**WHAT IS NEEDED**
Output each line of the data below exactly as it appears, with no changes.

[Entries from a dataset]
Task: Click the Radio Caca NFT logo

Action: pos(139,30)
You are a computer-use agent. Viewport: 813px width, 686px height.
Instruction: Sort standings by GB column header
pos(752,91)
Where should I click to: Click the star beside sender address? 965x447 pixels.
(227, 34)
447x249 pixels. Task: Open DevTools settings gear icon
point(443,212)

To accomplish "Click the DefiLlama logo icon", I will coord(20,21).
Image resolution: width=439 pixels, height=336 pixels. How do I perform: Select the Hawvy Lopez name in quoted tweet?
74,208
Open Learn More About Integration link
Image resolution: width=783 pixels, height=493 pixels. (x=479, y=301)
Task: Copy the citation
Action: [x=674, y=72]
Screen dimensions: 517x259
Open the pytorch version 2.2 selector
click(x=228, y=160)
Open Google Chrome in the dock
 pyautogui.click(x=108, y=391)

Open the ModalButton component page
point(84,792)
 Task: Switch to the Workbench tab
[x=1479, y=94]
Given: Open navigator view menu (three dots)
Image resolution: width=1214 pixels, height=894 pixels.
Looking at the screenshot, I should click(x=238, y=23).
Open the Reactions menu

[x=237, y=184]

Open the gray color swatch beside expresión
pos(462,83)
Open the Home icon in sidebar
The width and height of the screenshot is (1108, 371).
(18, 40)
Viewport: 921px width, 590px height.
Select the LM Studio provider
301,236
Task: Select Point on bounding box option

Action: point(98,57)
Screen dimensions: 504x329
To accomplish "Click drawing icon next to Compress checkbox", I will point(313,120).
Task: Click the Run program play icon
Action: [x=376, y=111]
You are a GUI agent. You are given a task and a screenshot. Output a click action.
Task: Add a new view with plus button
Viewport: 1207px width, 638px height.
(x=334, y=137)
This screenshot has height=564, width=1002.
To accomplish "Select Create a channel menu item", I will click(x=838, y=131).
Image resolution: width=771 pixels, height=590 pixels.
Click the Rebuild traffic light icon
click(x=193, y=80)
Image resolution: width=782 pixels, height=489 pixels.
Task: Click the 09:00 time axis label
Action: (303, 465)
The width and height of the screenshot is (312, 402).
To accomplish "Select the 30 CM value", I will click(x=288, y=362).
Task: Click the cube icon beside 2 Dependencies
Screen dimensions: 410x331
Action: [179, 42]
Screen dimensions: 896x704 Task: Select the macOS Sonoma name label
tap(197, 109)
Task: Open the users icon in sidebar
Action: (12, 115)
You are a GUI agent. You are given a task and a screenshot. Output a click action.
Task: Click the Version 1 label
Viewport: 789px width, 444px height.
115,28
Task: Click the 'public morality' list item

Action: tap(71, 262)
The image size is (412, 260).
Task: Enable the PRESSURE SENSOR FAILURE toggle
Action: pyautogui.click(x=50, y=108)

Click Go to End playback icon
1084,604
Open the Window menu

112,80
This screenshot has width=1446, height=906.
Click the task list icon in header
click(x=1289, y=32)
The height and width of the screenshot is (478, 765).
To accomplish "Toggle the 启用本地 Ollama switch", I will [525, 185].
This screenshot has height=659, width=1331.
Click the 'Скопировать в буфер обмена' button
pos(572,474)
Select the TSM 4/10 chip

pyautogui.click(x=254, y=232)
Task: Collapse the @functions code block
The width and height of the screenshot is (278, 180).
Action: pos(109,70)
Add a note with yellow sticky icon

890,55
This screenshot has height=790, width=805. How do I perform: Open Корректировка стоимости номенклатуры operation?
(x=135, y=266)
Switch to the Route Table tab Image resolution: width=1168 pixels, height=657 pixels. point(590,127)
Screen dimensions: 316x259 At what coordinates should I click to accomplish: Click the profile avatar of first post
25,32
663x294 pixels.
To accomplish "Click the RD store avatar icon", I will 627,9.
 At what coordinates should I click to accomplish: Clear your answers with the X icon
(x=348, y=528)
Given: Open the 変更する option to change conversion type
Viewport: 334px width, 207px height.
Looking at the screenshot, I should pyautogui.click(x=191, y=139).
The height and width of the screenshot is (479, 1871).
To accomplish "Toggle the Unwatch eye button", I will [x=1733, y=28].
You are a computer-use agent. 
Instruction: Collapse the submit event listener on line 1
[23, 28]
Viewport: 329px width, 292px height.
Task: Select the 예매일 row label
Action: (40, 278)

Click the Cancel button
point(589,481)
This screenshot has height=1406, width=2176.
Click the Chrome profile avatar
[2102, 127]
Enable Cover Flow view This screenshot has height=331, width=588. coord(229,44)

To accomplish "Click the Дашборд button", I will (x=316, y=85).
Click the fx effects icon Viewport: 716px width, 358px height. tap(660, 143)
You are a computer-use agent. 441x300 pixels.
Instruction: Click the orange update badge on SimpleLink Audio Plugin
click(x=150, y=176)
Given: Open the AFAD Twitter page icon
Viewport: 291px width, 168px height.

**ANSWER FOR THIS EXERCISE**
Task: Click the Radio Caca NFT logo

Action: pos(139,30)
You are a computer-use agent. Viewport: 813px width, 686px height.
Instruction: Sort standings by GB column header
pos(752,91)
Where should I click to: Click the star beside sender address? 965x447 pixels.
(227, 34)
447x249 pixels. Task: Open DevTools settings gear icon
point(443,212)

To accomplish "Click the DefiLlama logo icon", I will coord(20,21).
Image resolution: width=439 pixels, height=336 pixels. How do I perform: Select the Hawvy Lopez name in quoted tweet?
74,208
Open Learn More About Integration link
Image resolution: width=783 pixels, height=493 pixels. (x=479, y=301)
Task: Copy the citation
Action: [x=674, y=72]
Screen dimensions: 517x259
Open the pytorch version 2.2 selector
click(x=228, y=160)
Open Google Chrome in the dock
 pyautogui.click(x=108, y=391)

Open the ModalButton component page
point(84,792)
 Task: Switch to the Workbench tab
[x=1479, y=94]
Given: Open navigator view menu (three dots)
Image resolution: width=1214 pixels, height=894 pixels.
Looking at the screenshot, I should click(x=238, y=23).
Open the Reactions menu

[x=237, y=184]

Open the gray color swatch beside expresión
pos(462,83)
Open the Home icon in sidebar
The width and height of the screenshot is (1108, 371).
(18, 40)
Viewport: 921px width, 590px height.
Select the LM Studio provider
301,236
Task: Select Point on bounding box option

Action: point(98,57)
Screen dimensions: 504x329
To accomplish "Click drawing icon next to Compress checkbox", I will point(313,120).
Task: Click the Run program play icon
Action: [x=376, y=111]
You are a GUI agent. You are given a task and a screenshot. Output a click action.
Task: Add a new view with plus button
Viewport: 1207px width, 638px height.
(x=334, y=137)
This screenshot has height=564, width=1002.
To accomplish "Select Create a channel menu item", I will click(x=838, y=131).
Image resolution: width=771 pixels, height=590 pixels.
Click the Rebuild traffic light icon
click(x=193, y=80)
Image resolution: width=782 pixels, height=489 pixels.
Task: Click the 09:00 time axis label
Action: (303, 465)
The width and height of the screenshot is (312, 402).
To accomplish "Select the 30 CM value", I will click(x=288, y=362).
Task: Click the cube icon beside 2 Dependencies
Screen dimensions: 410x331
Action: [179, 42]
Screen dimensions: 896x704 Task: Select the macOS Sonoma name label
tap(197, 109)
Task: Open the users icon in sidebar
Action: (12, 115)
You are a GUI agent. You are given a task and a screenshot. Output a click action.
Task: Click the Version 1 label
Viewport: 789px width, 444px height.
115,28
Task: Click the 'public morality' list item

Action: tap(71, 262)
The image size is (412, 260).
Task: Enable the PRESSURE SENSOR FAILURE toggle
Action: pyautogui.click(x=50, y=108)

Click Go to End playback icon
1084,604
Open the Window menu

112,80
This screenshot has width=1446, height=906.
Click the task list icon in header
click(x=1289, y=32)
The height and width of the screenshot is (478, 765).
To accomplish "Toggle the 启用本地 Ollama switch", I will [525, 185].
This screenshot has height=659, width=1331.
Click the 'Скопировать в буфер обмена' button
pos(572,474)
Select the TSM 4/10 chip

pyautogui.click(x=254, y=232)
Task: Collapse the @functions code block
The width and height of the screenshot is (278, 180).
Action: pos(109,70)
Add a note with yellow sticky icon

890,55
This screenshot has height=790, width=805. How do I perform: Open Корректировка стоимости номенклатуры operation?
(x=135, y=266)
Switch to the Route Table tab Image resolution: width=1168 pixels, height=657 pixels. point(590,127)
Screen dimensions: 316x259 At what coordinates should I click to accomplish: Click the profile avatar of first post
25,32
663x294 pixels.
To accomplish "Click the RD store avatar icon", I will 627,9.
 At what coordinates should I click to accomplish: Clear your answers with the X icon
(x=348, y=528)
Given: Open the 変更する option to change conversion type
Viewport: 334px width, 207px height.
Looking at the screenshot, I should pyautogui.click(x=191, y=139).
The height and width of the screenshot is (479, 1871).
To accomplish "Toggle the Unwatch eye button", I will [x=1733, y=28].
You are a computer-use agent. 
Instruction: Collapse the submit event listener on line 1
[23, 28]
Viewport: 329px width, 292px height.
Task: Select the 예매일 row label
Action: (40, 278)

Click the Cancel button
point(589,481)
This screenshot has height=1406, width=2176.
Click the Chrome profile avatar
[2102, 127]
Enable Cover Flow view This screenshot has height=331, width=588. coord(229,44)

To accomplish "Click the Дашборд button", I will (x=316, y=85).
Click the fx effects icon Viewport: 716px width, 358px height. tap(660, 143)
You are a computer-use agent. 441x300 pixels.
Instruction: Click the orange update badge on SimpleLink Audio Plugin
click(x=150, y=176)
Given: Open the AFAD Twitter page icon
Viewport: 291px width, 168px height.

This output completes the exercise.